## Entries shown
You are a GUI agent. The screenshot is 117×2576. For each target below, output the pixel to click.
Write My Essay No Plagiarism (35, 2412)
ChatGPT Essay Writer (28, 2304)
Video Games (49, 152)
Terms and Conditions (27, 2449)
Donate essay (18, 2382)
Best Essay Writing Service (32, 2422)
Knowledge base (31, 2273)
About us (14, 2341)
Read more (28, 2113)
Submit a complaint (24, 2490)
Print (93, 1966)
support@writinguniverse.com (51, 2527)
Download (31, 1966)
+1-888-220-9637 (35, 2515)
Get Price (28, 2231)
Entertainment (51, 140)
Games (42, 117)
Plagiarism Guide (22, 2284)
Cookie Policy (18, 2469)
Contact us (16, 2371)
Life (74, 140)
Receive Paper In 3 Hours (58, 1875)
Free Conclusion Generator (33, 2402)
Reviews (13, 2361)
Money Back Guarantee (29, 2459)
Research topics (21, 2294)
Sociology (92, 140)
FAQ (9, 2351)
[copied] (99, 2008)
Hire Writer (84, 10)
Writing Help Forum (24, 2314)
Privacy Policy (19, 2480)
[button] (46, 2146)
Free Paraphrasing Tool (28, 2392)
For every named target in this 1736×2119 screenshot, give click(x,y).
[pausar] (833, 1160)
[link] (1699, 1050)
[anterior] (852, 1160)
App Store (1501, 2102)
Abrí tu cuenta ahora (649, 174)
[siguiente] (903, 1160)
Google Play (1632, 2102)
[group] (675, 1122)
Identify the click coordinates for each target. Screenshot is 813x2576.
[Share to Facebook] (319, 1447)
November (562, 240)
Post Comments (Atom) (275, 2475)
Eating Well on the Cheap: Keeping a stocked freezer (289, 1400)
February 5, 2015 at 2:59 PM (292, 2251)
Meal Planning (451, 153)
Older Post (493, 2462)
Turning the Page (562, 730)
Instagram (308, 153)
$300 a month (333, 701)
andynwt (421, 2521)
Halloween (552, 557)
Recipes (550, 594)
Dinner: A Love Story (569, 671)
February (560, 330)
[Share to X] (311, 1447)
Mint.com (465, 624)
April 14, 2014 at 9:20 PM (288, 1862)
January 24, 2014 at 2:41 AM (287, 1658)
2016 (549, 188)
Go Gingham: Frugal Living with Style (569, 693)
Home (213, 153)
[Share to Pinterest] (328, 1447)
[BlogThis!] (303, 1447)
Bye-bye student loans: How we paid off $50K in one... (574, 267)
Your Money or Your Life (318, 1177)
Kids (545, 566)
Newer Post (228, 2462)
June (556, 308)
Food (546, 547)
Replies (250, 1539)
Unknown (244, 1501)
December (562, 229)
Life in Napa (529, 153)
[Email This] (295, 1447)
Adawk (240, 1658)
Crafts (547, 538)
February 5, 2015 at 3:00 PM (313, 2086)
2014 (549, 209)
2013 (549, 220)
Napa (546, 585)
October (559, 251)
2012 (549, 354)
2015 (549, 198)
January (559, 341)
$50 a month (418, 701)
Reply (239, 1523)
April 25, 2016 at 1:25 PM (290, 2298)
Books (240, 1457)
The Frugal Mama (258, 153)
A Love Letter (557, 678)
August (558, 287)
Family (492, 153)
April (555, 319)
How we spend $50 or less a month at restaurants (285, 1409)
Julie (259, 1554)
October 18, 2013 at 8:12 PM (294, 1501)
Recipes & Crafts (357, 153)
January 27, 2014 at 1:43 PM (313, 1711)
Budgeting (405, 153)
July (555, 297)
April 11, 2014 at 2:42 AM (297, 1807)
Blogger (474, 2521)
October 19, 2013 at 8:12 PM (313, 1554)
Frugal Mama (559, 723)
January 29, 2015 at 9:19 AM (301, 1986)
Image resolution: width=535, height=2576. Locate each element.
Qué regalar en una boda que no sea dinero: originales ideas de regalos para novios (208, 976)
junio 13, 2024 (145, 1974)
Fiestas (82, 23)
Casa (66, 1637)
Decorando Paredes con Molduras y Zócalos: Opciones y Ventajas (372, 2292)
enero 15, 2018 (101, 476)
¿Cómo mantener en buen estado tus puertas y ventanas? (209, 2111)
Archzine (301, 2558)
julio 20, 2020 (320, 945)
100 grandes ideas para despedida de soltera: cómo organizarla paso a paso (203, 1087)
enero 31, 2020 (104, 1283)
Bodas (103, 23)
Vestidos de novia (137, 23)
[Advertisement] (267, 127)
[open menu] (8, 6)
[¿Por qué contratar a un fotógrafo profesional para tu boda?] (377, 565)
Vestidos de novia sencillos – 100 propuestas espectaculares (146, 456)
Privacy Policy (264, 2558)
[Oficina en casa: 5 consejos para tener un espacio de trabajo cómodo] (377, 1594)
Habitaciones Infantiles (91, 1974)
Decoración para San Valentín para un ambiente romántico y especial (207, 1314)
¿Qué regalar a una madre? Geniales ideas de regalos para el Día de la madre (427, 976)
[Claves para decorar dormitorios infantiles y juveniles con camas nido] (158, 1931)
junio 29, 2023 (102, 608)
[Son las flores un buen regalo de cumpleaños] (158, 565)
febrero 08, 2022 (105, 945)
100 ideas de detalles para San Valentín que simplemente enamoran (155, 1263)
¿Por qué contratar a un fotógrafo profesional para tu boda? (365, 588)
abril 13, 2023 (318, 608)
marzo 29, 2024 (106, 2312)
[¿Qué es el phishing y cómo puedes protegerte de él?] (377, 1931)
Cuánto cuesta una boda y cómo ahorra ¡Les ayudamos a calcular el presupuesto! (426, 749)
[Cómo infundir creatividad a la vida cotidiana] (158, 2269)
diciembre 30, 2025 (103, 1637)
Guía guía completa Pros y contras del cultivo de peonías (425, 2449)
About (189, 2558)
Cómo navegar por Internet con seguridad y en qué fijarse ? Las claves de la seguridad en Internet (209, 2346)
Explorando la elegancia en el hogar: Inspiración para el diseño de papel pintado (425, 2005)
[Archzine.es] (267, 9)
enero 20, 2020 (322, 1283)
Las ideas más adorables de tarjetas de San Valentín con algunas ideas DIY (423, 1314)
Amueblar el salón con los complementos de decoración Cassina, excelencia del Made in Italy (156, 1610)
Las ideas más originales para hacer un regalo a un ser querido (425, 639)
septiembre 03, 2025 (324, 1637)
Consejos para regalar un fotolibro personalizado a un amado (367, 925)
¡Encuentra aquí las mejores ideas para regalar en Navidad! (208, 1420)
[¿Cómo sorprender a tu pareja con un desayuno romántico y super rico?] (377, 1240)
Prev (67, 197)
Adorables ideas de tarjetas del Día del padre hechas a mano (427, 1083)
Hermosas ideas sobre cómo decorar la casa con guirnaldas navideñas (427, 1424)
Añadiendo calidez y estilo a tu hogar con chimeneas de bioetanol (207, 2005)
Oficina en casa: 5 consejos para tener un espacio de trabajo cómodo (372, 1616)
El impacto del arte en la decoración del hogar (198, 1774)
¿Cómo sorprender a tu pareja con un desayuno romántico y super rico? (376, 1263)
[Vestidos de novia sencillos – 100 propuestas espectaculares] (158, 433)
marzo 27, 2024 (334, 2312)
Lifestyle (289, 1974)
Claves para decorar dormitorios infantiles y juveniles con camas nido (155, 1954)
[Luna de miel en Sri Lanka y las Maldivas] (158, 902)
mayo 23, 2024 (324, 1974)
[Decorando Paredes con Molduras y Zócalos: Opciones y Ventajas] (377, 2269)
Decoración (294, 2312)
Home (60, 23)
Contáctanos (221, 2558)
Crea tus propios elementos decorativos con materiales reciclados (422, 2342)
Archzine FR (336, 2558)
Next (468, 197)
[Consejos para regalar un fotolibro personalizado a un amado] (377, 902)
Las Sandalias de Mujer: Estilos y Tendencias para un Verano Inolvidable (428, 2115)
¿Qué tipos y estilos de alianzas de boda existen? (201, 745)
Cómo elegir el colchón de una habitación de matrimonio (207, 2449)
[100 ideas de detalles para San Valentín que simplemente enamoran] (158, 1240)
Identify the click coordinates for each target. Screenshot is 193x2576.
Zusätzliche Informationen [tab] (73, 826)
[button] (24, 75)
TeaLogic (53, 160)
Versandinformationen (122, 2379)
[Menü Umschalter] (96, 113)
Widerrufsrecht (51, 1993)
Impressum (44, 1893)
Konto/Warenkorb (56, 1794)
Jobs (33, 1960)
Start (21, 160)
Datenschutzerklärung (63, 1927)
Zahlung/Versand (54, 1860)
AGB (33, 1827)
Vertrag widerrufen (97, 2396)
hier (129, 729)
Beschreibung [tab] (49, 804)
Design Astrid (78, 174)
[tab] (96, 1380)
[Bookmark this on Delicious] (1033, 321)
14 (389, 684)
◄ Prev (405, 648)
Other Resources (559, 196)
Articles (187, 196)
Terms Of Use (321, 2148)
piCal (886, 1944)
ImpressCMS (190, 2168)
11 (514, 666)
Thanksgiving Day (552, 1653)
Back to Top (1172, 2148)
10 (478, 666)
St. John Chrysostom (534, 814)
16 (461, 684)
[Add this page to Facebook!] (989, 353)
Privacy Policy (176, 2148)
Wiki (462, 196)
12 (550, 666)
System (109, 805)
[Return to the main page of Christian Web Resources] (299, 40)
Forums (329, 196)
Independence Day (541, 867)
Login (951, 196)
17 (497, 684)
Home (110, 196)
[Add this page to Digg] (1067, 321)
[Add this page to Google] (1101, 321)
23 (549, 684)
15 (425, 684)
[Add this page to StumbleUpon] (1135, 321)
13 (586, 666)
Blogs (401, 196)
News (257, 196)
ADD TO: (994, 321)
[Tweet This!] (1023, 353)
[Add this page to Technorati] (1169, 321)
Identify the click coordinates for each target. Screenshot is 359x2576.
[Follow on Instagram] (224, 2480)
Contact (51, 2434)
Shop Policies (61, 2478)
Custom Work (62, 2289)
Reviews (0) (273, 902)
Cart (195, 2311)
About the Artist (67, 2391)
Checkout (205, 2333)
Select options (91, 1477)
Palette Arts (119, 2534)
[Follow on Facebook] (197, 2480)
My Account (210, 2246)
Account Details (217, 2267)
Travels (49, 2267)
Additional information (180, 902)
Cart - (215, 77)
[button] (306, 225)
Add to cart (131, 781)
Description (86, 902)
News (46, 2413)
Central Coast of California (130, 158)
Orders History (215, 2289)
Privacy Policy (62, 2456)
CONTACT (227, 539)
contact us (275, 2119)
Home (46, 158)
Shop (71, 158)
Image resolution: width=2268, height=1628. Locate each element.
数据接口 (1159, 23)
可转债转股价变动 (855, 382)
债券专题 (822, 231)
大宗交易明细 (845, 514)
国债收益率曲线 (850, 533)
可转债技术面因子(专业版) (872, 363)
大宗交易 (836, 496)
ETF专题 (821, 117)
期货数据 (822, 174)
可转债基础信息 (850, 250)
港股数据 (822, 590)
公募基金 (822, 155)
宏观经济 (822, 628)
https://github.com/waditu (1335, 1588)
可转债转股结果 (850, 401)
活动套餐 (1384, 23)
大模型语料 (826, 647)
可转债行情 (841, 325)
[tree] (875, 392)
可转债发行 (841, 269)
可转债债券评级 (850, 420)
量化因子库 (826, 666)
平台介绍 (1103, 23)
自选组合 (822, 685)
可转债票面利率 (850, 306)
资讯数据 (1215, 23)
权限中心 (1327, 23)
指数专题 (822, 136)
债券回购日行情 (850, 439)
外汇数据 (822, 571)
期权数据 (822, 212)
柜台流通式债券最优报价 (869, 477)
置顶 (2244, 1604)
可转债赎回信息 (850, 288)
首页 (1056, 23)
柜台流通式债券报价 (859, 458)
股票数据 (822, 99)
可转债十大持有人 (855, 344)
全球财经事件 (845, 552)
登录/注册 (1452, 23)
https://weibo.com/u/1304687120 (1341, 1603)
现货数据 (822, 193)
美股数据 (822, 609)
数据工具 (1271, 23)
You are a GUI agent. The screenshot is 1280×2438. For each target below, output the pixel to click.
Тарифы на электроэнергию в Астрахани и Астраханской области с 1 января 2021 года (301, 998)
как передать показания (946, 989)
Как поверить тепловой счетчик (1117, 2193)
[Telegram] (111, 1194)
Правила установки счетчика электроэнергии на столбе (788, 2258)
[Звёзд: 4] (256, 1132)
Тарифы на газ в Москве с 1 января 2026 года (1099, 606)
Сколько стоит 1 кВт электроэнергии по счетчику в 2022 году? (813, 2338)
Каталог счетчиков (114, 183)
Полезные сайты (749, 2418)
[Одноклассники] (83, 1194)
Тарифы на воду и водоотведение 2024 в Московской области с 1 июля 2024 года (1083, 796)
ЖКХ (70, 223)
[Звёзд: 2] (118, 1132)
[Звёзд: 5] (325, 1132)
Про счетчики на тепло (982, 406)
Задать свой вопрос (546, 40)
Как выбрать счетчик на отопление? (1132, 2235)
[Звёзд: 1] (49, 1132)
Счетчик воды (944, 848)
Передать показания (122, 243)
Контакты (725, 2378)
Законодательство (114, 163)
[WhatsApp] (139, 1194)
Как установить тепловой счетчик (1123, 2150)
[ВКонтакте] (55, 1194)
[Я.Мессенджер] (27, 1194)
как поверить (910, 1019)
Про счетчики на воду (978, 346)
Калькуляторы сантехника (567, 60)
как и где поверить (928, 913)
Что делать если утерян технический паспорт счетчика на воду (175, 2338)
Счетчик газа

## Exercise prompt
Filter the entries above down to the lines that contain the word "desayuno".

## Response area
[¿Cómo sorprender a tu pareja con un desayuno romántico y super rico?] (377, 1240)
¿Cómo sorprender a tu pareja con un desayuno romántico y super rico? (376, 1263)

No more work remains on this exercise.